Giving Them As Much Information As Possible.
This is vital. With children, the more we keep them in the dark, the more their minds can overthink the situation. We’ve got to give them as much information and be as truthful as possible. We need to be receptive to positive and negative reactions. Because even if we are going to benefit everybody as a result of this move, they are still feeling uprooted from everything they know. Change can be an incredibly difficult process. This is especially true when they are moving schools. Going to a new school is one of the most intimidating things that we all undergo. By giving them as much exposure to the environment as possible, it makes it less frightening. We can also involve our children in the planning as much as possible so they can feel like a willing participant. It’s important to provide as much information as possible, even if you are moving far away. You can do this by going online and exploring the place.

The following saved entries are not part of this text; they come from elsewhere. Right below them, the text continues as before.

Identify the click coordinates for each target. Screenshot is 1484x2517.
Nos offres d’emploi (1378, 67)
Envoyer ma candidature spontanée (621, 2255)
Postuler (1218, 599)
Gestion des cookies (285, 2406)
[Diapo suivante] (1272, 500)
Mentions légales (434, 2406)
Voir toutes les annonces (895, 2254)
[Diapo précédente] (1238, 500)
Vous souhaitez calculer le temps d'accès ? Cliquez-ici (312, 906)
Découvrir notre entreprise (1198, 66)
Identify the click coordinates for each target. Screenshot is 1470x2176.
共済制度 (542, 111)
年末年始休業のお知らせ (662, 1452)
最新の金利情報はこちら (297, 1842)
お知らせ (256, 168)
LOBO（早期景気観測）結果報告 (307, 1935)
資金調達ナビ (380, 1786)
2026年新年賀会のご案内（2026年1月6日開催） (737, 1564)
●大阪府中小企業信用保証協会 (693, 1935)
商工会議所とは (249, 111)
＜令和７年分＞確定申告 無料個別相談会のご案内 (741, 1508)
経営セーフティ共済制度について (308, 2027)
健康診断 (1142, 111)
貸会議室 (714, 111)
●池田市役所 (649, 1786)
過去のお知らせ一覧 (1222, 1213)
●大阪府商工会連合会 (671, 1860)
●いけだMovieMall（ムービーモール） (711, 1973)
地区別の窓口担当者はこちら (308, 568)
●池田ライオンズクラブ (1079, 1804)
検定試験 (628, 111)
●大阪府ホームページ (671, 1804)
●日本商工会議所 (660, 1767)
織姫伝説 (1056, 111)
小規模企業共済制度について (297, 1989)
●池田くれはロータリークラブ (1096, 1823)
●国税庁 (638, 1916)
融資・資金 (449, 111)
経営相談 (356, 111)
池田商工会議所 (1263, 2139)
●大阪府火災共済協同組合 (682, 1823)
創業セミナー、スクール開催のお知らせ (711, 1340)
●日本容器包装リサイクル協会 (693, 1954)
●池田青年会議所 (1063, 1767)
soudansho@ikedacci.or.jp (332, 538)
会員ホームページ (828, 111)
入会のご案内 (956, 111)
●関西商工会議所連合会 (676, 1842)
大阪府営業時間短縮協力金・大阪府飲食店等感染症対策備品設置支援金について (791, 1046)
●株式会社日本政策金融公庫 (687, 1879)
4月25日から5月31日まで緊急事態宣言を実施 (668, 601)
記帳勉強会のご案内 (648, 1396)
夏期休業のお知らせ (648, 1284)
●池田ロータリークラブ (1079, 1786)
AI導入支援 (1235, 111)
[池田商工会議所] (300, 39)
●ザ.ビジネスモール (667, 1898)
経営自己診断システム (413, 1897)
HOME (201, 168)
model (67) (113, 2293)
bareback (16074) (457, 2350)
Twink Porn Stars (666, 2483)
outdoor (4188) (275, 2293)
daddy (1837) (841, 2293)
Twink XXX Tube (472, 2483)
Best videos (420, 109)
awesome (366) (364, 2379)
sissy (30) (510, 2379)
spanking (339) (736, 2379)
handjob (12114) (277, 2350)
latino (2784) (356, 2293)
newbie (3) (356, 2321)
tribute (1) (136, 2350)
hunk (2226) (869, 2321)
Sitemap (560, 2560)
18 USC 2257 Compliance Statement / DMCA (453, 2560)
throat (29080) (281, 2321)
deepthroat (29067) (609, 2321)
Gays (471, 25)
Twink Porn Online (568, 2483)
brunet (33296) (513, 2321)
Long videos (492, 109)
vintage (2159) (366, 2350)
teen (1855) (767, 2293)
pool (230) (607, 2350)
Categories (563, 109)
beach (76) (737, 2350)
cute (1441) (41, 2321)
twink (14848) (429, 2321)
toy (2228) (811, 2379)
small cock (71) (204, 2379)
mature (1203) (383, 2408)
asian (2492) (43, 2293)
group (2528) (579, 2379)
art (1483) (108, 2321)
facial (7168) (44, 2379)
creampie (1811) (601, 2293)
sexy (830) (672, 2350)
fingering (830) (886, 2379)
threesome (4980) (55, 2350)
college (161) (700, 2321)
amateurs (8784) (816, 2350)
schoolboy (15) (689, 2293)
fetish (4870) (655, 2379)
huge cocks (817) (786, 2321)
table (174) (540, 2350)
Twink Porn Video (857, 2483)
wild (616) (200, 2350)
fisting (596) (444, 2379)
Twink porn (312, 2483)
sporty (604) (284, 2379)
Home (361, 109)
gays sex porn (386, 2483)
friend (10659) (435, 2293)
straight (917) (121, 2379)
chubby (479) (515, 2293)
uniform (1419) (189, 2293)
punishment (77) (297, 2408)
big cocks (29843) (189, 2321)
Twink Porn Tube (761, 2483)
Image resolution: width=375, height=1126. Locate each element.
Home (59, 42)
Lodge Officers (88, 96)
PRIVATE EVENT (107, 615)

It’s vital to demystify the entire process.
Hitting the Ground Running.
When you transition the move, the best thing to do is to get their bedroom set up as quickly as possible. Because we don’t want to make everything feel like a shock, it’s important to provide some sense of continuity and familiarity. By making their room and attempting to make it as close to their old bedroom as possible while also maintaining your usual schedule, including bedtimes, will promote that sense of familiarity. We have to encourage our children to transition effectively. We can help them to keep up with their old friends through video chats and phone calls, but we also need to ensure that we bring aspects of their new life into focus as well. You’ve got to set realistic expectations about the transition. It may take up to 6 weeks to be more comfortable in their new classes. But others may require longer. Helping them remain connected to their old life can help, but you also need to remember that they have to try new things as well. But if you are concerned, professional help can provide helpful guidance.
It is never an easy thing, and a move can present so many challenges. But it can be a perfect way for your family to grow closer.